◆ **TEXTE DE LECTURE**

**********

La source ou l’embouchure de la plupart des principaux fleuves allemands se trouvent à l’extérieur du pays. Le Rhin, qui prend naissance en Suisse, est à présent, sur une partie de son cours, un fleuve frontière, et il se jette dans la mer en Hollande ; le Danube naît en Allemagne, mais coule, sur sa plus grande longueur, dans d’autres pays ; l’Elbe prend sa source dans les montagnes de Bohême, maintenant appelée la Tchéco-Slovaquie; l’Oder traverse la Basse-Silésie ; le Niemen sert désormais à la Prusse orientale et a sa source en Russie. De tous ces cours d’eaux, le Rhin et le Niémen sont des fleuves frontières, l’Elbe est principalement allemand, mais son cours supérieur a une grande importance pour la Bohême, le Danube, dans sa partie allemande, ne présente pas beaucoup d’intérêt pour les autres pays, et l’Oder est un fleuve presque exclusivement allemand, à moins que le résultat du plébiscite ne rattache toute la Haute-Silésie à la Pologne. [Pas toute mais une grande partie. BU]
Les fleuves qui, selon les mots du traité, «fournissent naturellement à plus d’un État un accès à la mer », nécessitent une réglementation internationale et des garanties contre toute discrimination. Ce principe est reconnu depuis longtemps par les Commissions internationales qui régissent le Rhin et le Danube. Mais les États concernés doivent y être représentés plus ou moins en proportion de leurs intérêts. Le traité cependant a fait du caractère international de ces cours d’eau un prétexte pour retirer à L’Allemagne le contrôle de son réseau fluvial.

**********

◆ **INFORMATIONS EXTRAITES**
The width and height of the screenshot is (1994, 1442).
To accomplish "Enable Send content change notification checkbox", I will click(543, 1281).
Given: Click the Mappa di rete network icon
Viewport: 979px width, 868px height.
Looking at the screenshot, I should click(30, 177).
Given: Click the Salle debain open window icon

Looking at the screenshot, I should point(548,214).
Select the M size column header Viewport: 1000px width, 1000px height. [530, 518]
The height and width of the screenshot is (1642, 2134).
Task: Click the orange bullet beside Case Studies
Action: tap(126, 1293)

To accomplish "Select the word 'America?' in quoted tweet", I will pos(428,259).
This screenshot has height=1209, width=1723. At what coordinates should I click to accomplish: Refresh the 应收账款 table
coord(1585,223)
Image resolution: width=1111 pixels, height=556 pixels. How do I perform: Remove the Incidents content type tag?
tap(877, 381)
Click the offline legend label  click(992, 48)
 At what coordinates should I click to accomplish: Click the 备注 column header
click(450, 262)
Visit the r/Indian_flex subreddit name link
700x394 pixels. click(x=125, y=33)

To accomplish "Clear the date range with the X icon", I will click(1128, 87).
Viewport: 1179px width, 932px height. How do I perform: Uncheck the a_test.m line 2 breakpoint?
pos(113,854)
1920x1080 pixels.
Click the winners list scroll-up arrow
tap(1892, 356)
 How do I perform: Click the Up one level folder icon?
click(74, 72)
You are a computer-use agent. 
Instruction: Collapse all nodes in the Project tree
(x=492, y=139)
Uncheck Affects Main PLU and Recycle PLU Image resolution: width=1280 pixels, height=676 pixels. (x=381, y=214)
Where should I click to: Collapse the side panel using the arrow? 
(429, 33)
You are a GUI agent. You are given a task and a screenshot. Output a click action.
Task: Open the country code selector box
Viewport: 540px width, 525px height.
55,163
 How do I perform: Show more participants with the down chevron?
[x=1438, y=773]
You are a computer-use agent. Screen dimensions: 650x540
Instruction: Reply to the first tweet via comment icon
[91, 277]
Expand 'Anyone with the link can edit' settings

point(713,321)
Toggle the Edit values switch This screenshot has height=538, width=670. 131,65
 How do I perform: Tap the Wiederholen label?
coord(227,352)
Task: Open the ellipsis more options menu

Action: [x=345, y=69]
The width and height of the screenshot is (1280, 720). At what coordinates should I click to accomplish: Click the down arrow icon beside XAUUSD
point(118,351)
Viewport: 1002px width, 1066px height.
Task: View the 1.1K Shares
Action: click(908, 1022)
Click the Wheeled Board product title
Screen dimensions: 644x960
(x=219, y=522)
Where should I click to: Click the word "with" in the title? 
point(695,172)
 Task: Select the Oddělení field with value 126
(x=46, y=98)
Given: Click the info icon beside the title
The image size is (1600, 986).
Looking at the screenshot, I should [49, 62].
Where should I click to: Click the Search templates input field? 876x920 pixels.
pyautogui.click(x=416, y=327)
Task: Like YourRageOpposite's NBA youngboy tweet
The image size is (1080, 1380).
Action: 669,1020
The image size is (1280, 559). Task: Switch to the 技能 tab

**********

◆ **ÉNONCÉ 1**
Reformulez sous forme de liste le paragraphe du texte sur les fleuves allemands qui commence par « Les fleuves qui, selon les mots du traité », en conservant ses faits principaux.
◆ **ÉNONCÉ 2**
D'après le texte sur les fleuves allemands, où l'Elbe prend-il sa source ?
◆ **ÉNONCÉ 3**
Énumérez tous les fleuves nommés dans le texte sur les fleuves allemands.

◆ **RÉPONSE CORRECTE 1**
- Selon le traité, les fleuves qui « fournissent naturellement à plus d'un État un accès à la mer » exigent une réglementation internationale et des garanties contre toute discrimination.
- Les Commissions internationales du Rhin et du Danube reconnaissent ce principe depuis longtemps.
- Les États concernés doivent y être représentés plus ou moins selon leurs intérêts.
- Le traité s'est servi du caractère international de ces cours d'eau comme prétexte pour retirer à l'Allemagne le contrôle de son réseau fluvial.

◆ **RÉPONSE CORRECTE 2**
Dans les montagnes de Bohême, maintenant appelée la Tchéco-Slovaquie.

◆ **RÉPONSE CORRECTE 3**
Le Rhin, le Danube, l'Elbe, l'Oder, le Niemen